Sparkeee has the right answer.
I hated that song.


----------



## seantheman (12 Aug 2008)

wasn't there an irish connection to the lead singer baltimora, which translates as' big balls'


----------



## Caveat (13 Aug 2008)

_Tight Fit_ were the early 80s culprits and I'm sure it's been done again since but it was originally a 60s hit, which itself was based on a 1930s African song.


----------



## DrMoriarty (13 Aug 2008)

Mbube.


----------



## MandaC (13 Aug 2008)

seantheman said:


> wasn't there an irish connection to the lead singer baltimora, which translates as' big balls'



Baltimora was nothing to do with Tight Fit.  I think the guys just looked similar.  Tight Fit were dreadful.  They had an even worse song called "Fantasy Island" . One of them was or is married to Pete Waterman, from what I recall.

Baltimora was a project fronted by Jimmy McShane from Londonderry.  There was only one hit "Tarzan Boy", which was a hit in 1985.  One hit wonder and Jimmy McShane died of Aids in 1995, I think.


----------



## Hoagy (14 Aug 2008)

I remember hearing a story about a local radio quiz in Liverpool where a female contestant was asked to name the group after they played a clip of that song.
She asked for a clue and the presenter said  "Think of your husband's underpants" 
So she said "The Dooleys.."


----------



## FredBloggs (14 Aug 2008)

reminds me of the woman who rang up the request show and asked for "I've got you" by the Dooleys.

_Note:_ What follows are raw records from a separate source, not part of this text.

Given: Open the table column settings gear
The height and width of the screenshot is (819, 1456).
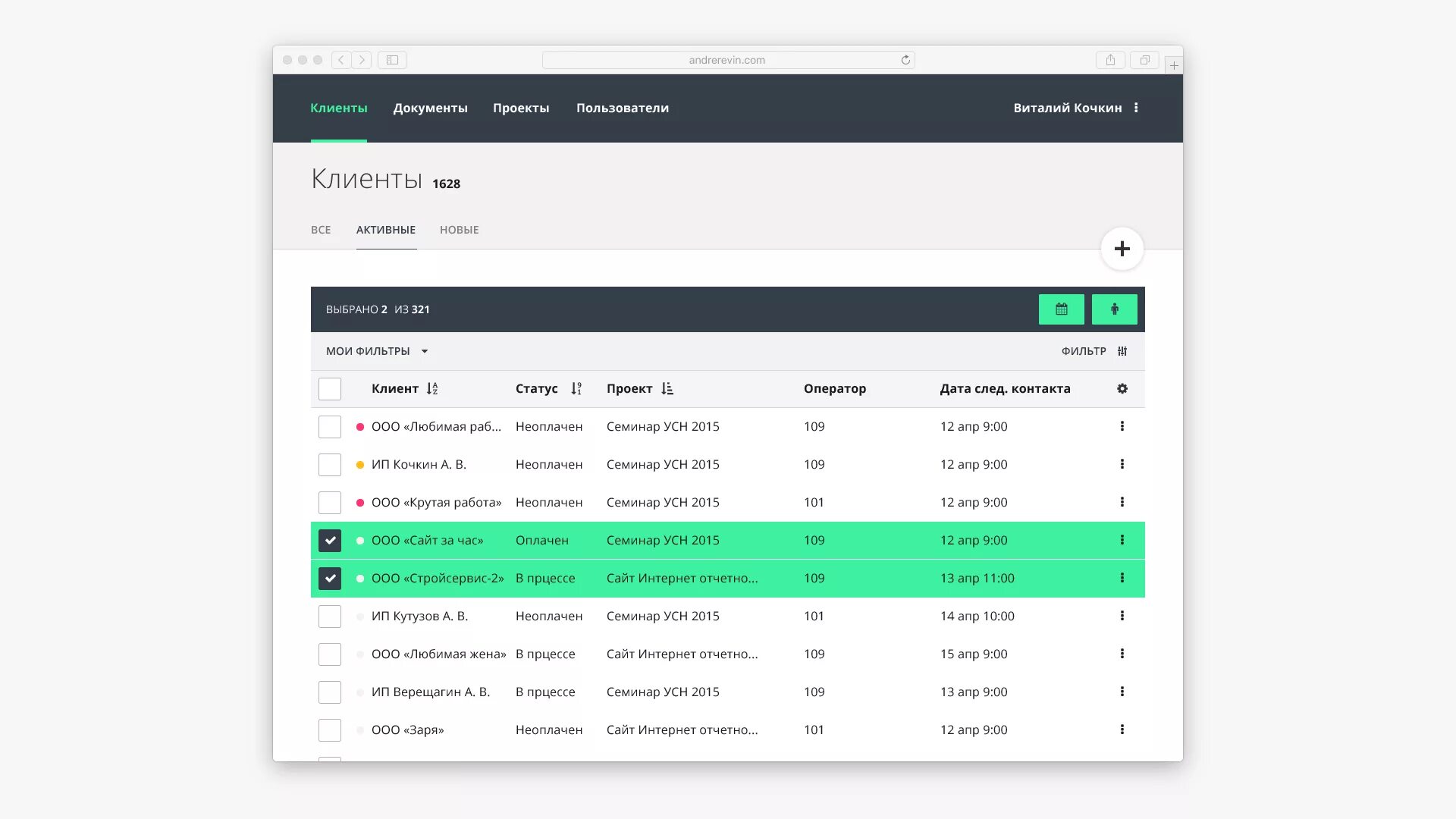Looking at the screenshot, I should 1122,389.
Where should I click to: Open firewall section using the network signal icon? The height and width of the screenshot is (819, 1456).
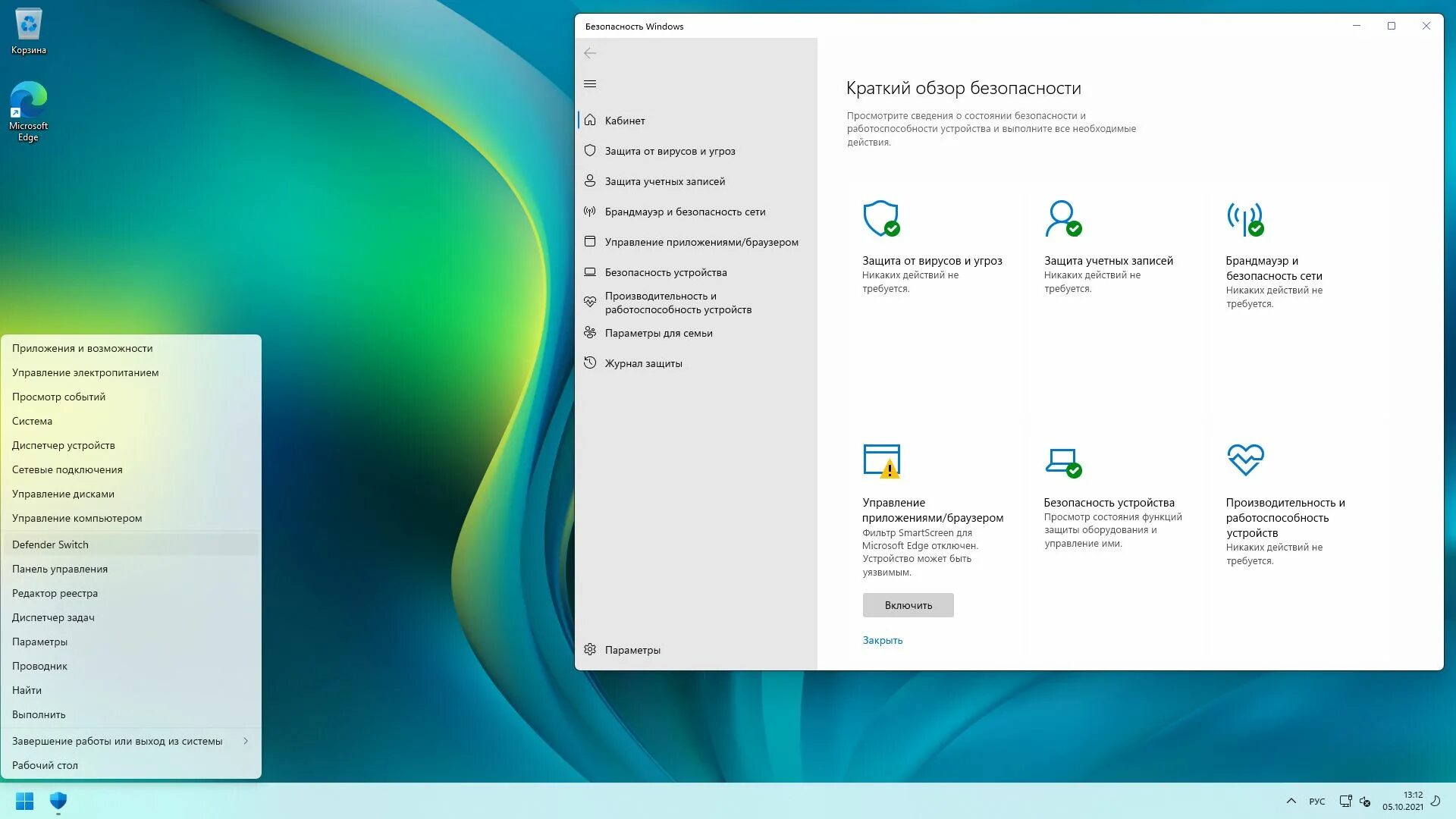pyautogui.click(x=589, y=212)
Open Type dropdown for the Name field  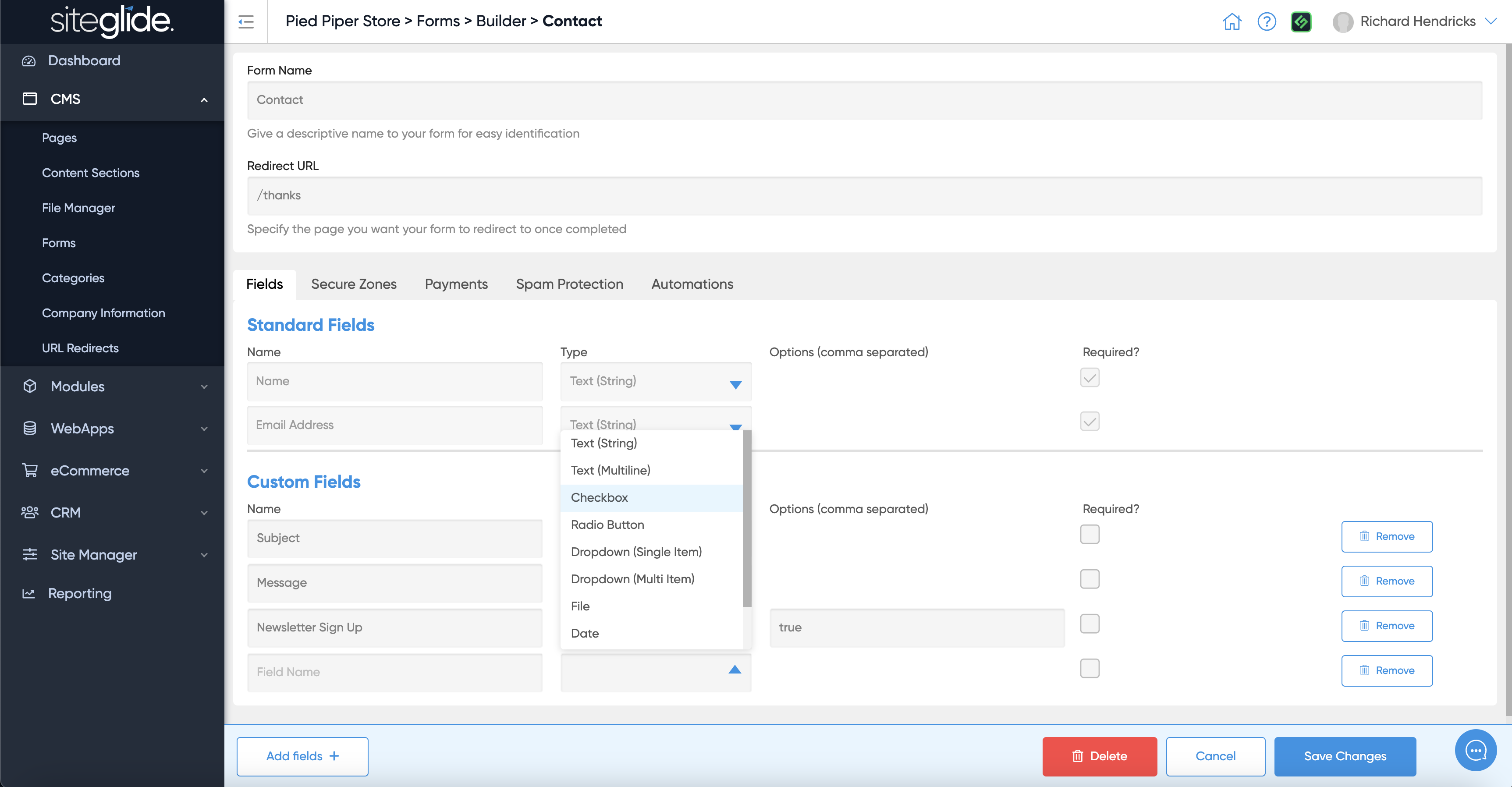656,382
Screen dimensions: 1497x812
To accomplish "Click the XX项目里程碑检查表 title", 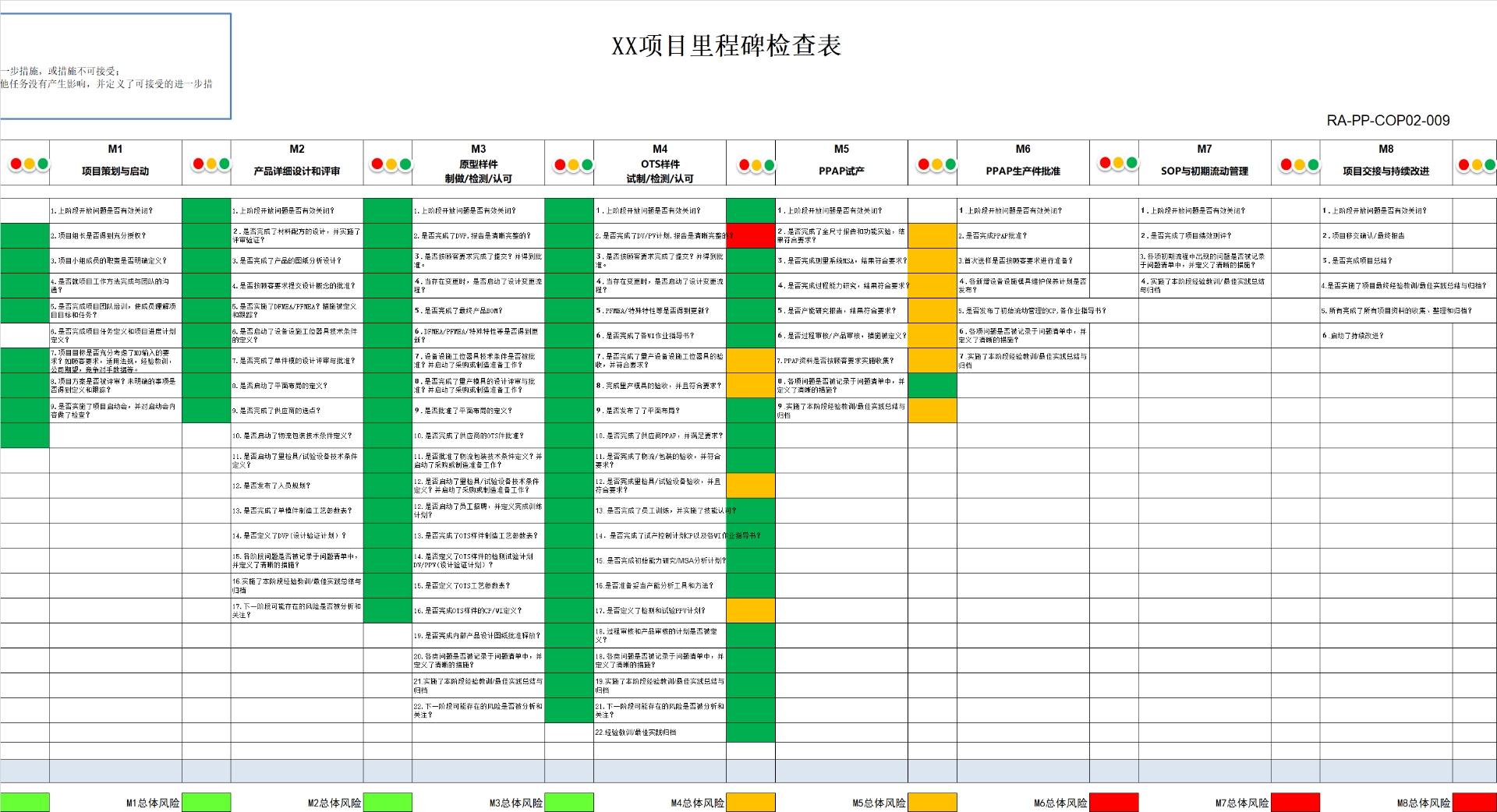I will click(x=725, y=45).
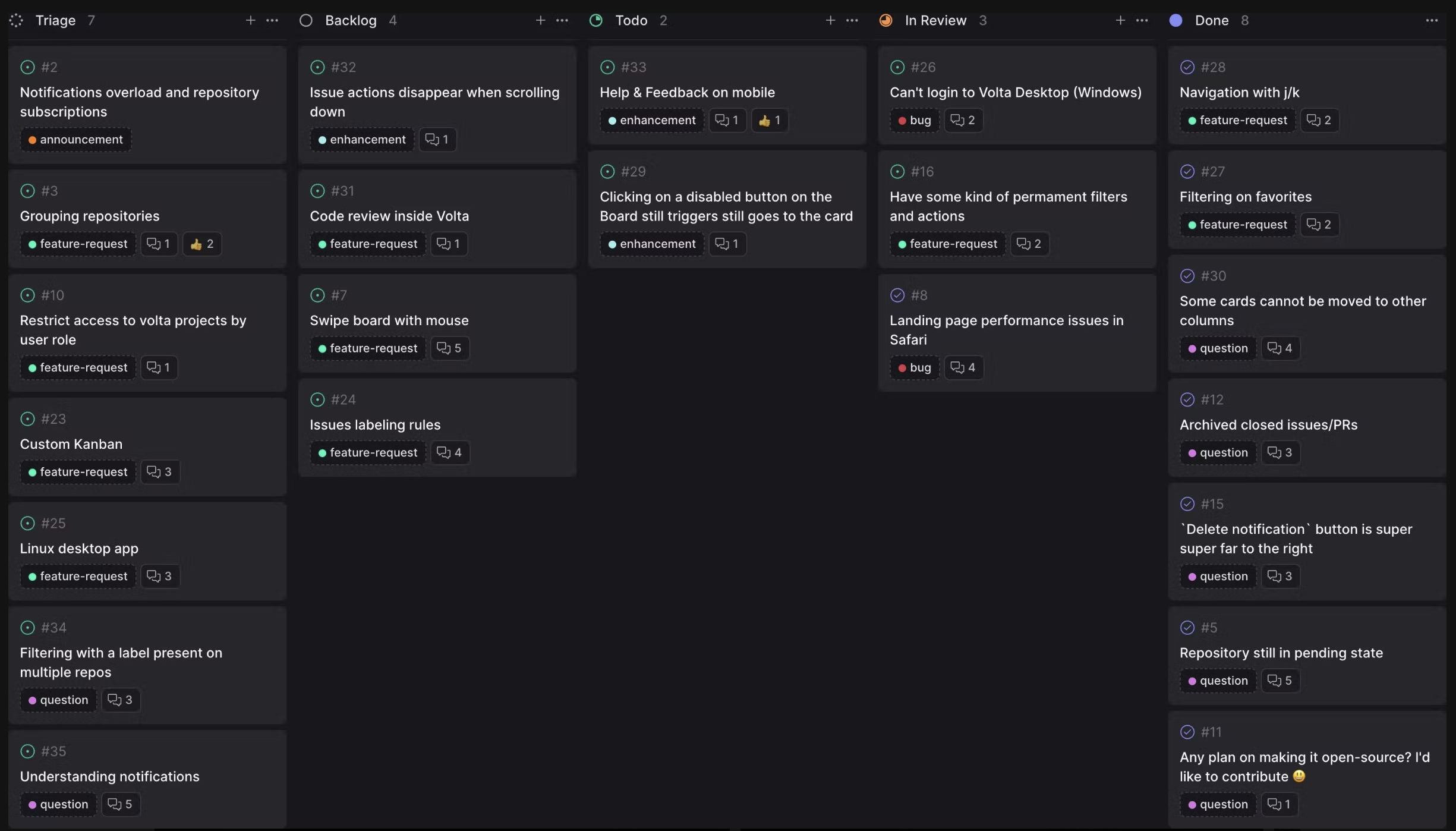The image size is (1456, 831).
Task: Click the red bug label on issue #26
Action: click(914, 121)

By the way the Op asked for the 1996/97 version of "in the Jungle" which is about 15 years too late for Tight Fit.   Can't say I know the version myself but if you click on some of the links in the above posts you'll find NSYNC did the later version


----------



## seantheman (15 Aug 2008)

tarzan boy, in the jungle. no wonder i'm confused!


----------